You want to add an ORM to the ORM? Why?
How is that adding an ORM to the ORM? I want all django orm access to happen at defined places, instead of the spaghetti mess it is when people do SomeOtherModulesModel.objects.filter(..) and expose themselves to the internal workings of that module. Access it through a selector instead.
If for some strange reason your application has data that it was not created with Django, sure.

But aside from that you are just adding another layer of abstraction that does not give any benefit when all your models are managed by Django already.

It gives a huge benefit, and not doing it is why most django code is incomprehensible and slow.

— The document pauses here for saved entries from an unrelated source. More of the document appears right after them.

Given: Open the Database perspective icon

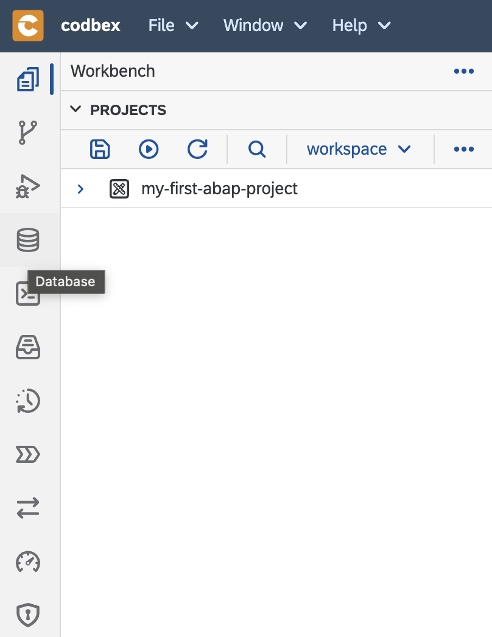Looking at the screenshot, I should [28, 240].
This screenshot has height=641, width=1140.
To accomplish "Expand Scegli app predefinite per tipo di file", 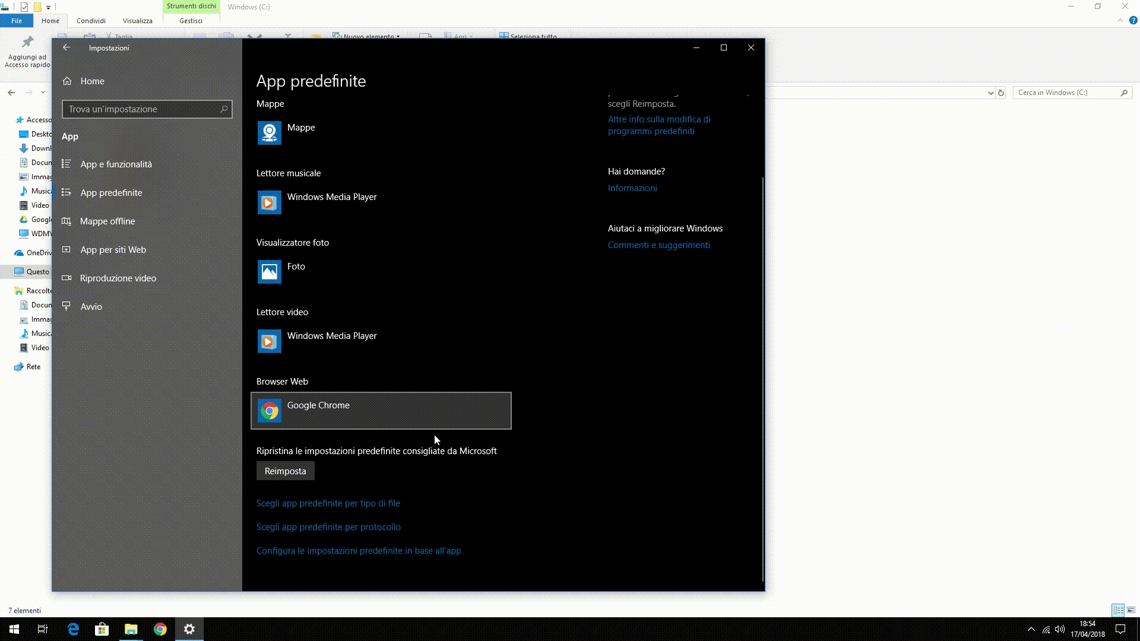I will coord(327,503).
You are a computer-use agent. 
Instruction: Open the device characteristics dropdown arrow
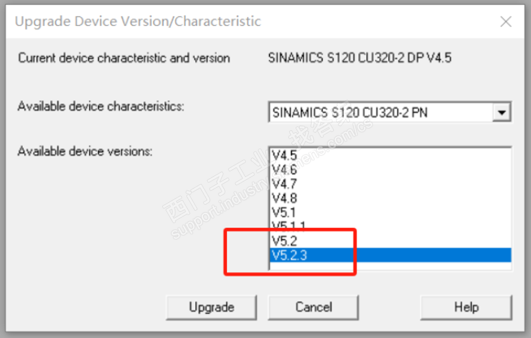coord(502,112)
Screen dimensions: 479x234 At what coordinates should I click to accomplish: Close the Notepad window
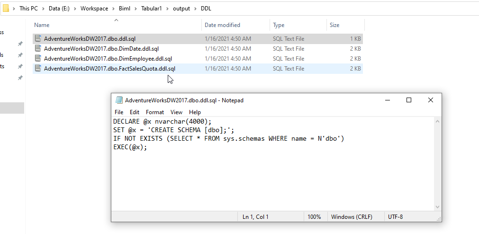coord(430,100)
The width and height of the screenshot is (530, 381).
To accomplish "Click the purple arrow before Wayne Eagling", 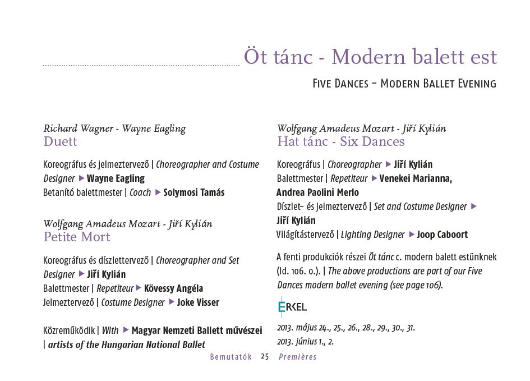I will 81,178.

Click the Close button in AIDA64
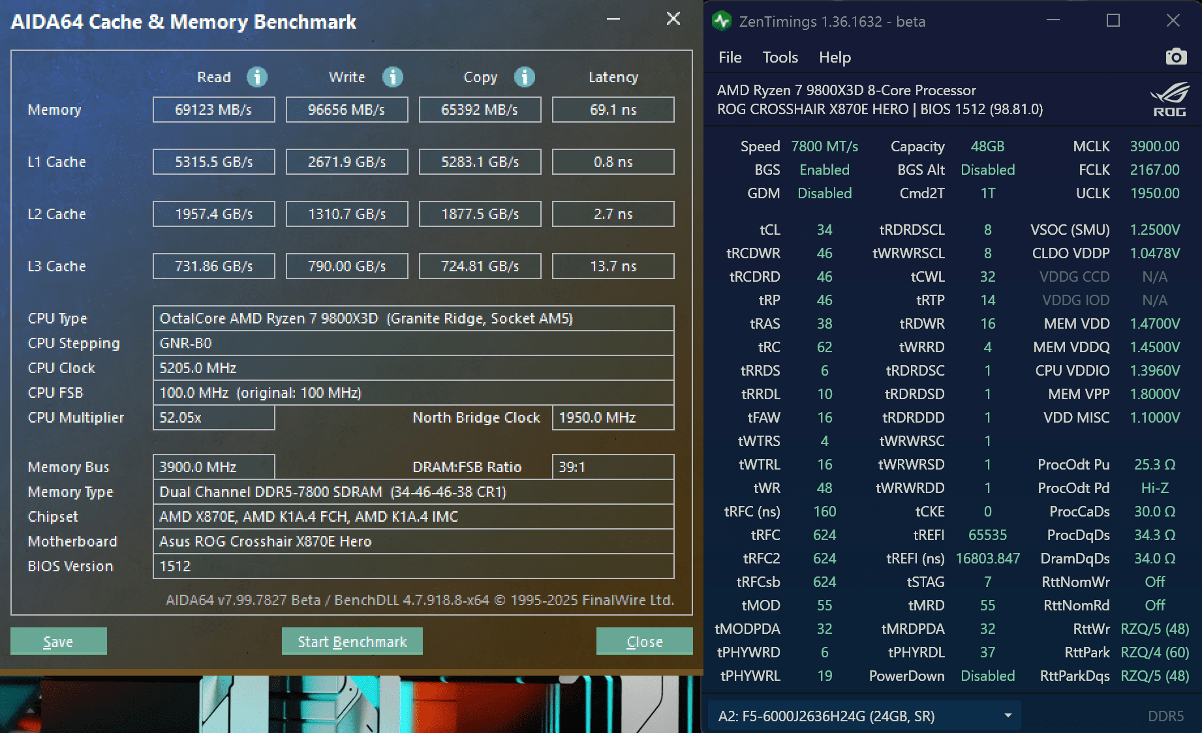coord(645,642)
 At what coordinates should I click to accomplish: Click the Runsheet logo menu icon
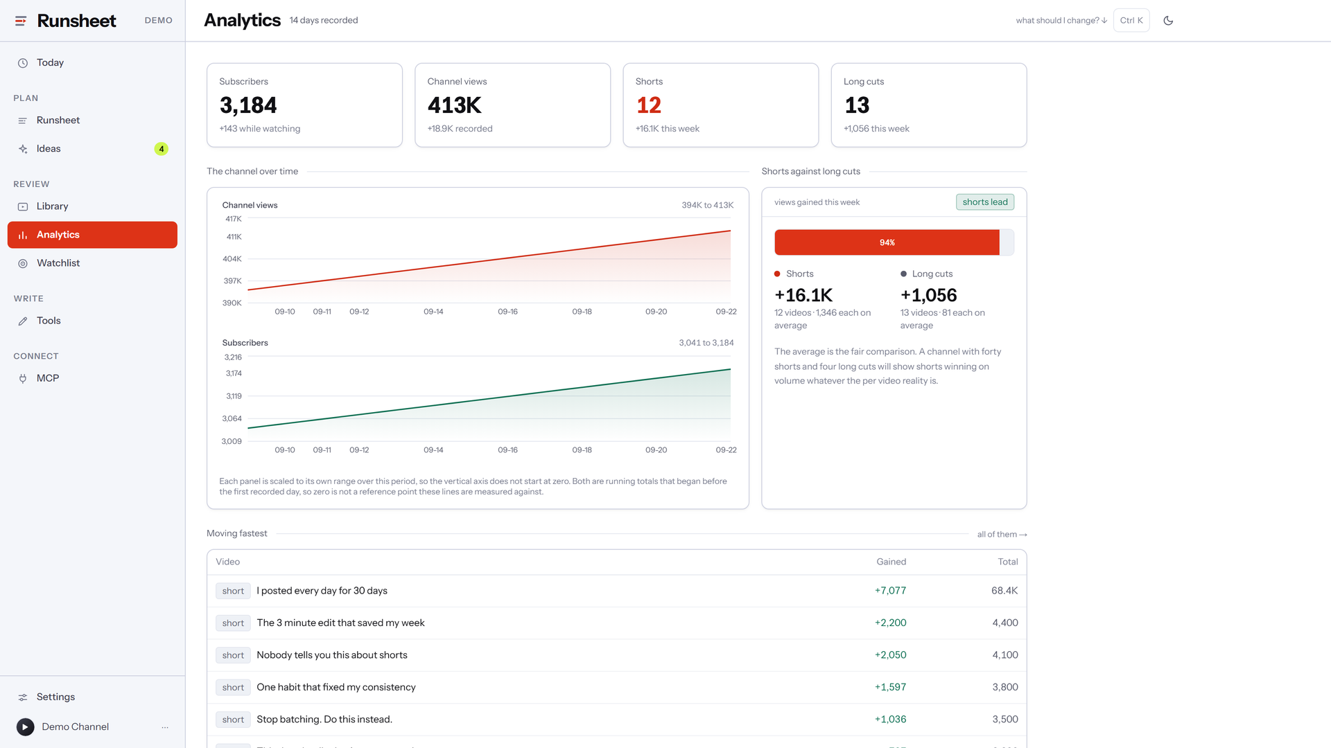point(21,21)
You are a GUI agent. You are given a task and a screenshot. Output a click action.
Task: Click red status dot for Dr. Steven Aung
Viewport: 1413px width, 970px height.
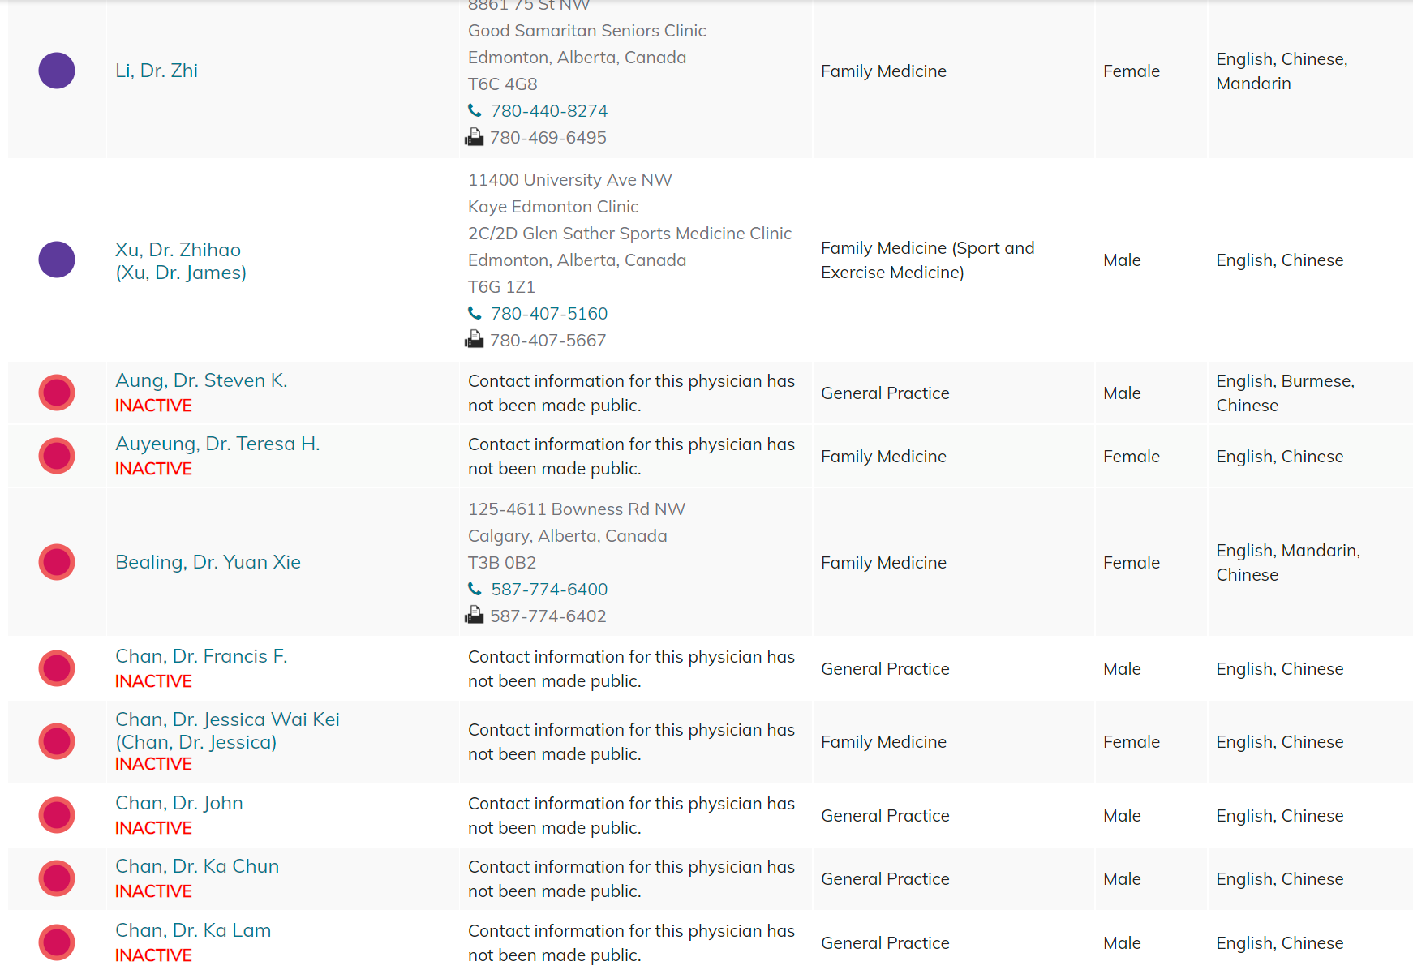click(x=57, y=393)
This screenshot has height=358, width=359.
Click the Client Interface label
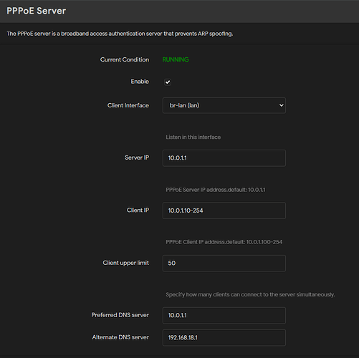pos(128,105)
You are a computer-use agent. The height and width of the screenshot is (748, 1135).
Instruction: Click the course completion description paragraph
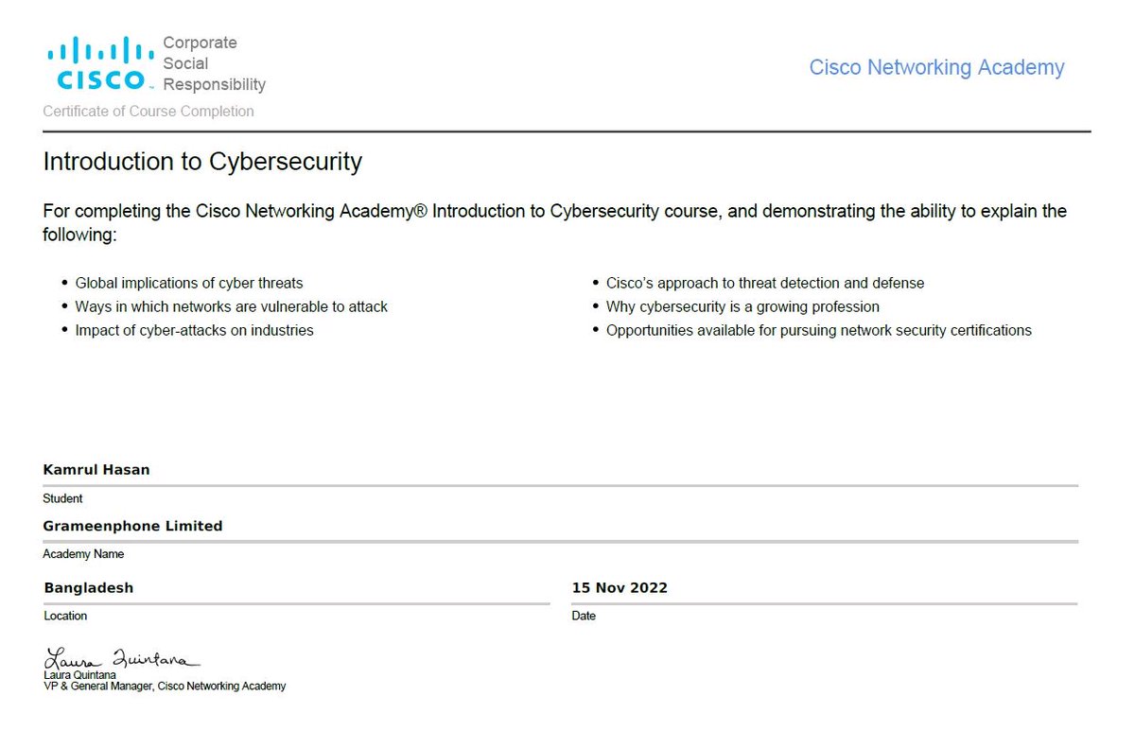tap(555, 222)
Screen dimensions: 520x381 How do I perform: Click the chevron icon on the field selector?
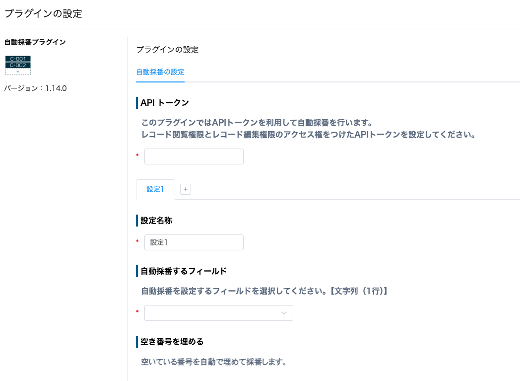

No longer should anyone in their module directly do something to a model and save it. They should always go through a service in the module owning that model, that makes sure everything is done correctly. So services.py and selectors.py works as a public API for the module, while the models are internal. Avoids having lots of other apps/modules depending on your app's internals.

> not doing it is why most django code is incomprehensible and slow.

> No longer should anyone in their module

> they should always go through a service

Weasel words and opinions-as-fact. Come back when you have a way to show that your approach gives any actual benefit.

I did give an example. What you call opinions-as-fact was me trying to explain the approach, not commanding anything. That you disagree (or can't comprehend it?) doesn't make it weasel words. Please don't behave like this towards me, read the guidelines. You can find a link at the bottom of this page. I'll leave this "discussion" here as it's unfruitful when you act so hostile.
An orm takes a selector (typically an sql query) and maps it onto an object.

What you're describing takes a selector, and maps it onto an object. Is it just that you want type hints or something?

No, what I'm describing is functions in a selector.py, like: def get_orders_for_date(date) -> Order:

where Order is a pydantic model, not a fat django model. Other modules shouldn't know about my internal database. All other modules should use functions from this selector.py, they aren't allowed to use the OrderModel themselves directly, only the pydantic class. Because otherwise you end up with spaghetti.

Right... so you're talking about mapping an object from your database to a pydantic object.

So you want an ORM, but you want it without a save method? Or presumably with a save method that can only be called under specific circumstances?